Have SA turned a corner? We'll find out in Dambulla on Wednesday

Tabraiz Shamsi of South Africa celebrates the wicket of Manish Pandey of India during the 3rd KFC T20 International match between South Africa and India at PPC Newlands on February 24, 2018 in Cape Town, South Africa.
Tabraiz Shamsi of South Africa celebrates the wicket of Manish Pandey of India during the 3rd KFC T20 International match between South Africa and India at PPC Newlands on February 24, 2018 in Cape Town, South Africa.
Image: Luke Walker/Gallo Images/Getty Images

Amid everything Tabraiz Shamsi said to the gathered press on Sunday — about bowling‚ batting‚ pitches‚ that kind of necessary but mundane stuff — he delivered a nugget of understanding about this mad and sometimes maddening business we called cricket.

“Sometimes it works‚ sometimes it doesn’t.

"That’s just how the game goes‚” he said.

It worked on Sunday‚ when South Africa reduced Sri Lanka to 36/5 inside nine overs on their way to winning the first one-day international by five wickets with 19 overs to spare.

It hadn’t worked in the Test series: Sri Lanka won both matches against a South Africa side that deteriorated as steadily as the tough but fair pitches they played on.

So confirmation will be sought in the second ODI on Wednesday‚ which like Sunday’s will be played in Dambulla‚ that the visitors have indeed turned the corner.

The pre-match portents look good for an answer in the affirmative.

The pitch for the match will be the same relatively pacy surface used on Sunday‚ which was a lot more recognisable to the South Africans than the dry‚ dusty‚ turning Test pitches.

Sri Lanka’s chances of levelling the five-match series have suffered in the shape of a hand injury to fast bowler Lahiru Kumara‚ who has been ruled out for Wednesday.

Not that Kumara might have made a significant difference: the Lankans have lost all six completed ODIs they have played in Dambulla since August 2014.

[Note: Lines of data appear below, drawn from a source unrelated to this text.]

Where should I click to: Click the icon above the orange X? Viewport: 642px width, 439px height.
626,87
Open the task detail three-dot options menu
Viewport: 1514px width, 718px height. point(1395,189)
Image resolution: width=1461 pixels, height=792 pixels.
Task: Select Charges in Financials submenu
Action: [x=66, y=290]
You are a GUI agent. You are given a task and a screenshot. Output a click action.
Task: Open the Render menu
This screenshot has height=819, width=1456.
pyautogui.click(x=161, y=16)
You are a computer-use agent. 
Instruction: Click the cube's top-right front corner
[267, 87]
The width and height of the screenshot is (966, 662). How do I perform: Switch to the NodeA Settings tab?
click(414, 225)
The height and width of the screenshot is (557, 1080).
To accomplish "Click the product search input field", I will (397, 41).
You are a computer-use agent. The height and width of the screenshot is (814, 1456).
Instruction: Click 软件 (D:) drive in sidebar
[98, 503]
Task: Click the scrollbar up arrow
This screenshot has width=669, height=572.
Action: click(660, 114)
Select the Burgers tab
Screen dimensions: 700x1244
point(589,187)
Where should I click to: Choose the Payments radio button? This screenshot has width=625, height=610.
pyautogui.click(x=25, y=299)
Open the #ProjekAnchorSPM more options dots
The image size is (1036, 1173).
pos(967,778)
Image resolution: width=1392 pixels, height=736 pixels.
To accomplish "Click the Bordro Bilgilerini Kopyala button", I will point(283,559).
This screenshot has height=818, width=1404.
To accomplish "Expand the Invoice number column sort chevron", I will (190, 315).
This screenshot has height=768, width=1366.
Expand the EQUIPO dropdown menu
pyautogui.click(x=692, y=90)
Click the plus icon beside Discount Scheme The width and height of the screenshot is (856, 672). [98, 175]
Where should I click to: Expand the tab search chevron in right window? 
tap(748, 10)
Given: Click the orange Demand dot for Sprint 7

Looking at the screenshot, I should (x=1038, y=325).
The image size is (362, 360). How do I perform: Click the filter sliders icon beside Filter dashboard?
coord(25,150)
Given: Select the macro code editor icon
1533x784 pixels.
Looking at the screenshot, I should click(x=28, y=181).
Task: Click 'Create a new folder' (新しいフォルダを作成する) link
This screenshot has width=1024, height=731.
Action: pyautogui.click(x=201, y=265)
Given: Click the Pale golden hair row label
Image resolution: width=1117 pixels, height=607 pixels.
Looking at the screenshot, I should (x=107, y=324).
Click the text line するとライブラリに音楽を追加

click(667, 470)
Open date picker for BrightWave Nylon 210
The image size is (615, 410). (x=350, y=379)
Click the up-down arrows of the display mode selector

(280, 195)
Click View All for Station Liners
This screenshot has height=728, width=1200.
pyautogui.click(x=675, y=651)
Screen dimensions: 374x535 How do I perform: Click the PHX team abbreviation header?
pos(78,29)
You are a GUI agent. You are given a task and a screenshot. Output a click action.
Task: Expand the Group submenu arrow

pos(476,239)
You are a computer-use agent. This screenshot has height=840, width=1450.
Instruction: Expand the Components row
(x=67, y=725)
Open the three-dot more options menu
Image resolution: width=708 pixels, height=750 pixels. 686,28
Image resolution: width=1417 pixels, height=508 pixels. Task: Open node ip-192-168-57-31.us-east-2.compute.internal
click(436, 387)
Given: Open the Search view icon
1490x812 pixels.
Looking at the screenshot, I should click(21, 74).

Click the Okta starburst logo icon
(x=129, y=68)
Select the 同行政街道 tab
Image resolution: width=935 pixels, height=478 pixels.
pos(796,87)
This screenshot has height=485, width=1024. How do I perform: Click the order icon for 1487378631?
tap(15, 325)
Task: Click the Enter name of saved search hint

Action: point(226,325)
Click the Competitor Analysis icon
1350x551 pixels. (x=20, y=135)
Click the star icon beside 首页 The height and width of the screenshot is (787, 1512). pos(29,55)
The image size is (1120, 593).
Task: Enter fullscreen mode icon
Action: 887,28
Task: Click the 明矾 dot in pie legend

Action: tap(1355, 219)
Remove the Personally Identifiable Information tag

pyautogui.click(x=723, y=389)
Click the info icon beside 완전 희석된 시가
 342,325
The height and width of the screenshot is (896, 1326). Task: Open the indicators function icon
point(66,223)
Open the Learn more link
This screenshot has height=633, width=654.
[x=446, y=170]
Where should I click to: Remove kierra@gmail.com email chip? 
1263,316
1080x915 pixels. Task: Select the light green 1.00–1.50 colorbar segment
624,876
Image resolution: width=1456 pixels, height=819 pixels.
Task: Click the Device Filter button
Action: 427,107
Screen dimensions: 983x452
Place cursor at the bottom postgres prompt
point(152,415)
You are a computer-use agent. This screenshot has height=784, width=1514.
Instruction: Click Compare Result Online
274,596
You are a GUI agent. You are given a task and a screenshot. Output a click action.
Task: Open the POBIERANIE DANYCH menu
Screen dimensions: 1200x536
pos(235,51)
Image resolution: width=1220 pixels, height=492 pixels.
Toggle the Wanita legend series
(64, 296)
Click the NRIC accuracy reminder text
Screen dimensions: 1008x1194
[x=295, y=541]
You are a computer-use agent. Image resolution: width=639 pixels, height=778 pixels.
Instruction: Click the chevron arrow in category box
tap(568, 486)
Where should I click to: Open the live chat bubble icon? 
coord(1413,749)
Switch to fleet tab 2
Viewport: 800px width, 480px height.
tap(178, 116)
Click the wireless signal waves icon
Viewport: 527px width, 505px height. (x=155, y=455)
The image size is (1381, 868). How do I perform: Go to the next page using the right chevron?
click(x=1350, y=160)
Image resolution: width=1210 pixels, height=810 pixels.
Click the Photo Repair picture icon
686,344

Given the conditions how the home side must wish they could call on a quick of the calibre of Kagiso Rabada‚ who shared eight wickets with Shamsi on Sunday.

At 23 Rabada is not only the No. 2 ranked Test bowler — James Anderson knocked him off the top perch on July 22 — but the leader of South Africa’s attack. Happily he would seem to have the maturity to keep all that in focus.

“I have not come to grips with the fact that I am the leader‚ I don’t see it that way‚” Rabada told reporters in Dambulla on Tuesday.

“All I know is I have a responsibility towards the team as the opening bowler.”

Rabada is entitled to his opinion but the fact is‚ along with being the best bowler in South Africa’s squad‚ he is easily the most experienced.

He has bowled almost six times as many deliveries in international cricket as any other seamer in the group.

JP Duminy — a man 11 years his senior who has played 210 more games for South Africa — is 2 360 deliveries‚ or 393.3 overs‚ behind Rabada.

And if the pitch behaves on Wednesday like it did on Sunday‚ expect Rabada to further widen the gap.

“The [pitches for the] test matches were completely different; they were just sandpits‚” Rabada said.

“It’s completely different now as there is good bounce.”

At this level teams shouldn’t want for motivation but with a World Cup looming in England at the end of May next year both sides will be awash with the stuff in this series.

So something else Shamsi said on Sunday‚ about the previous day’s training‚ would’ve caught the ear of his compatriots.

“We were told to have an easy session because it was a day game [on Sunday] but the practice lasted three or four hours. We don’t take it easy.”

Sounds like a South African. On Sunday’s evidence they’re playing like South Africans again‚ too.